The food industry is another field in which engineered muscles could have applications. Indeed, meat is the most important source of protein in the human food cycle. Recent studies showed that engineered muscle tissues (cultured meat) as a new source of protein have several advantages over conventionally produced meat. For example, in comparison to conventionally produced meat, cultured meat reduces the use of energy by ∼7% to 45% (only poultry has a lower use of energy), greenhouse gas emissions by 78–96%, land use by 99%, and water use by 82–96% (Fig. 18).

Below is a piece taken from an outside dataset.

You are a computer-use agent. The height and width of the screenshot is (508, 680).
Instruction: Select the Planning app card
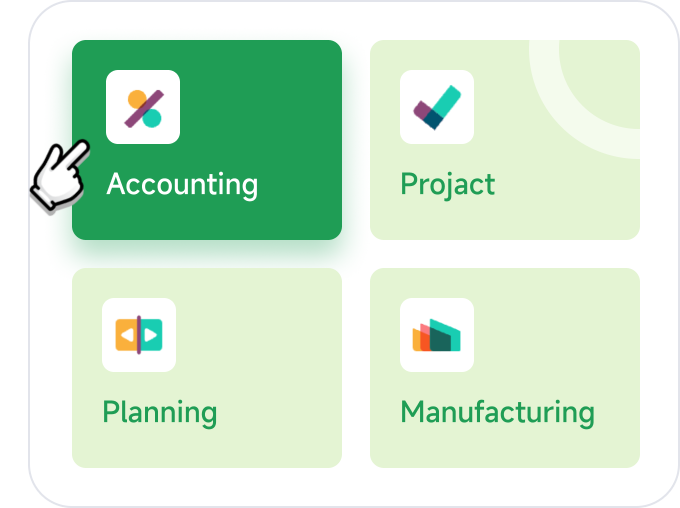[x=207, y=368]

Finally, it was concluded that the overall impact on the environment from cultured meat production was substantially lower than those from conventionally produced meat.⁹ A tissue-engineered meat product and a method for producing such meat were also disclosed in a patent that gives a commercial prospective for such meat sources.³⁸⁰ Recently, Mark Post made the prototype burger of cultured meat from stem cells.^381,382

FIG. 18.

Comparison of energy, greenhouse gas (GHG) emissions, and land and water used between different sources of meat production. Reprinted with permission from Tuomisto and Teixeira de Mattos.⁹ Copyright © 2011, American Chemical Society. Color images available online at www.liebertpub.com/teb

In addition, a patent has also been issued on artificially produced 3D muscle tissue, which shows the value of engineered muscle tissue for applications that may interest investors.³⁸³ All these examples, and others, clearly show the progress in SMTE toward clinically feasible, functional, engineered muscles, which could improve the life of patients.

Concluding Remarks

This article reviewed different methods and techniques for engineering muscle tissues. Although we provided some basics on the structure and organization of muscle for a better understanding of muscle function, we notably focused on cell alignment and cell differentiation through topographical constraints, mechanical stimuli, or electrical and magnetic fields. We also covered the effects of coculture systems for improving muscle tissue quality and highlighted some major applications of these engineered muscle tissues, such as drug screening or regenerative medicine. The research and development of engineered skeletal muscle tissues is in the beginning stages. Although numerous goals and applications have been defined, similar to the development of other tissue types, muscle tissue development is still limited by the lack of a vascularized network that is prerequisite for a large-scale tissue fabrication. Therefore, there is a great demand to develop new methods and techniques for the creation of prevascularized tissues. The alignment and differentiation of myoblasts in serum-free conditions is another challenge that needs to be considered, especially in clinical studies. Moreover, although some engineered skeletal muscles have applications in practical drug screening and miniaturized bioactuators, more research is necessary to introduce a practical muscle tissue for regenerative medicine. Until now, the properties of engineered muscles are far from those of native muscle tissue; notably, the thickness and strength of engineered tissues must be improved to achieve natural volumetric efficiency. This improvement in tissue efficiency will necessarily match with other possible developments in food resource and energy-harvesting systems.

Acknowledgment

This work was supported by the World Premier International Research Center Initiative (WPI), MEXT, Japan.

Disclosure Statement

No competing financial interests exist.